Mr. Levy’s campaign responded to Mr. Paladino’s entrance into the race with a blistering statement that cast the Buffalo businessman as a nothing more than a sound bite machine.
“Simply saying ‘I’m mad as hell’ and being a millionaire does not qualify somebody to be governor,” Mr. Levy said. “We need solutions.”
Mr. Lazio’s campaign is ignoring Mr. Paladino for fear of legitimizing him as a candidate. When asked for a response to Mr. Paladino, a spokesman, Barney Keller, declined to comment.
Meanwhile, an old political name has been mentioned in all of the GOP gubernatorial tumult: Tom Ognibene.

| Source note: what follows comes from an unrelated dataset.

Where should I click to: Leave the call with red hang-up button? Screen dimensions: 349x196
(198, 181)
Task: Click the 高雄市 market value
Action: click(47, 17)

Tom Ognibene sees gubernatorial hopeful Carl Paladino as the best hope of turning around New York’s moribund and factionalized Republican Party, which the former City Council minority leader says he feels has drifted too far to the left.
“This is more than just a run for governor,” Ognibene told me this morning. “I hope we have somebody who is willing to retake control of the Republican Party.””That’s his most important role – a magnet for conservative Republicans who can re-energize the party. If he can do that, I’d like to participate in it, whether I’m lieutenant governor or not.”
Ognibene downplayed talk that he’s interviewing to be Paladino’s running mate, although he didn’t deny being interested in the job, saying: “You know me; I’ve always been fundamentally interested in politics.”
Paladino’s spokesman Michael Caputo told me yesterday that the Buffalo businessman is interesting in recruiting a woman to be his LG, but also didn’t rule out the possibility that Ognibene might be under consideration.
Ognibene said “mutual friends” he shares with Paladino approached him to sit down with the candidate. He wouldn’t name names, but when I asked about Roger Stone, Ognibene replied: “Roger Stone and I are two people who have a similar view in politics.”
At first blush, Paladino and Ognibene seem like an odd match. For starters, Paladino is a former Democrat from Buffalo, while Ognibene is a former Conservative from Queens. Both are now Republicans.
The one thing they do have in common: A penchant for saying exactly what they think – no matter how un-PC that might be.
“He’s got some aggressive and fresh ideas,” Ognibene said of Paladino. “Like me, he’s not afraid to speak his mind…Sometimes you need a devil’s advocate.”
Ognibene is not a fan of Suffolk County Executive Steve Levy, whose candidacy he says does not “further the interests of the party or the conservative movement.”
The former councilman called Levy’s Democrat-to-Republican switch a move born of “political expediency” and an “obnoxious political deal” between Levy and state GOP Chairman Ed Cox “for his family purposes.”
Unlike Levy, Paladino switched parties due to a philosophical shift, insisted Ognibene, who believes a major party takeover is a better bet for Paladino than trying to create yet another minor party as a vehicle for his campaign.
Ognibene did not fault state Conservative Party Chairman Mike Long for endorsing Rick Lazio, but said he believes that decision was made at a time when Paladino wasn’t as serious a candidate as he appears now.
“A three-way primary is a wonderful thing for the Republican Party,” Ognibene declared. “…The people who are running the party have completely turned me off. I think they’ve turned a lot of stalwart Republicans off. We haven’t followed the policies that made up strong – being fiscally restrained, reducing crime – it got too easy, and we fell back into the same traps.”
It would seem what was once a somewhat uninteresting race has now just heated up!!!